The inimitable [Joe Scotto] has happened upon the katana layout, which has an inverse left-hand row stagger that lends symmetry to the design, and Scotto-ized it into a 33-key build that he says is the best-sounding one yet with lubed Gateron Milky Yellows.
The case and the keycaps are both 3D-printed, and as with all Scotto builds, it is beautifully hand-wired. This one uses an RP2040 Pro Micro, but an ATMega Pro Micro will work, too.
Everything is available on GitHub, and [Joe] promises a typing test soon, as well as a gasket version that foregoes the integrated plate.
Do you need a fast keyboard? Like, ridiculously fast? Then you should use an FPGA.
In terms of keyboard layouts – it’s interesting to watch people argue about QWERTY vs. DVORAK with arguments like having the most vowels in the home row, without accounting for the fact that people’s fingers don’t naturally lay along a line but an arc that spans two rows.
How much of keyboard ergonomics is just cargo cult science?
Mavis Beacon indoctrinated me to QWERTY very early on and now I can’t imagine using anything else
The QWERTY+ are not folks you want to mess with.
OH man do I have good news and bad news for you!
Good news: very little (if any) good, controlled testing to date has shown that DVORAK or other arrangements of the letters confers any real advantage.

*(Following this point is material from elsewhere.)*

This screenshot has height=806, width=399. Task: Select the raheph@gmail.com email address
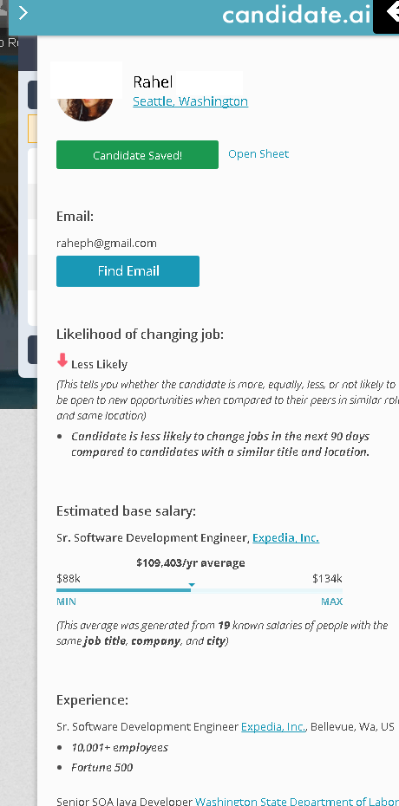click(107, 244)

Hence, the discussion remains a practical stalemate.
Bad news: You discussion about fingers in an arc is ‘outside of scope’ for the QWERTY vs DVORAK debate: nobody has talked about it because neither format does anything about it, and if you did do anything about it then you have to retrain muscle memory and it gets annoying to type on 99.99% of keyboards.
Good news: There are people who talk about the curve of the fingers. You need to see the /other/ nerd fight about whether “staggered” or “ortholinear” layouts are better. A subcategory of ortholinear puts the keys in little arcs to line up with fingers and the curve they are in.

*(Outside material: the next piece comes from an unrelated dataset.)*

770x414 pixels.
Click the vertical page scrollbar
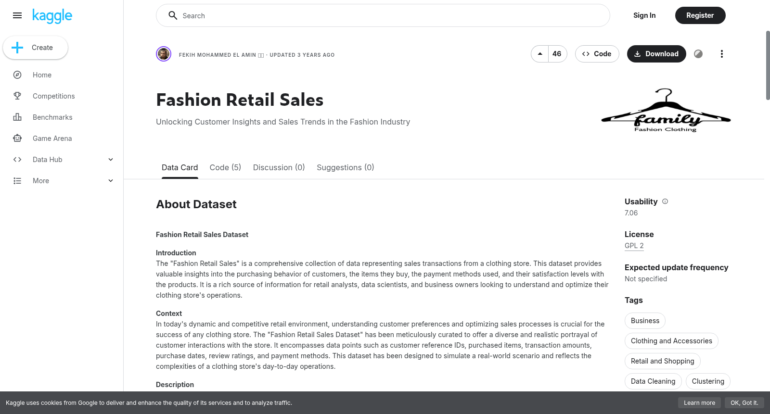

You may wonder: “Dude, are you one of those keyboard weirdos?”
Yes. I’m typing this response on a split ortholinear keyboard remapped for DVORAK. I bought a 2nd one for the office. Few people get this deep without having done a ton of reading up on these things.
I find the statistical argument convincing (and my keyboard does a live heatmap as I type, so I can confirm the nexus of activity where it is expected), but being the insufferable empiricist that I am I won’t pretend that one or another setup is better for you. I’ll just tell you that I like mine!
Euhm, Colemak needs a mention here…
On top of its other benefits, it’s also optimised for bigrams (e.g.- th-, -ng-, …), thus it just flows better than Dvorak.
Is alternating on a bigram optimized? Seems very hard to beat dvorak’s middle-index same hand placement for -th-, but maybe you just picked a pour example without knowing?
Well, I can throw an extra spanner in the works here: chording input.
Whilst it may be horrible to learn and get good at there’s a very good reason that stenographers absolutely smoke everyone else in speed.
Colemak-angled (often implemented in Colemak-CA, Colemak-CAW), takes this into account for normal staggered keyboards.
You are right, there’s tons of cargo culting and hype. In reality, given the same keyboard shape, Dvorak is proven to be better than Qwerty and Colemak in terms of finger travel and hand alternation.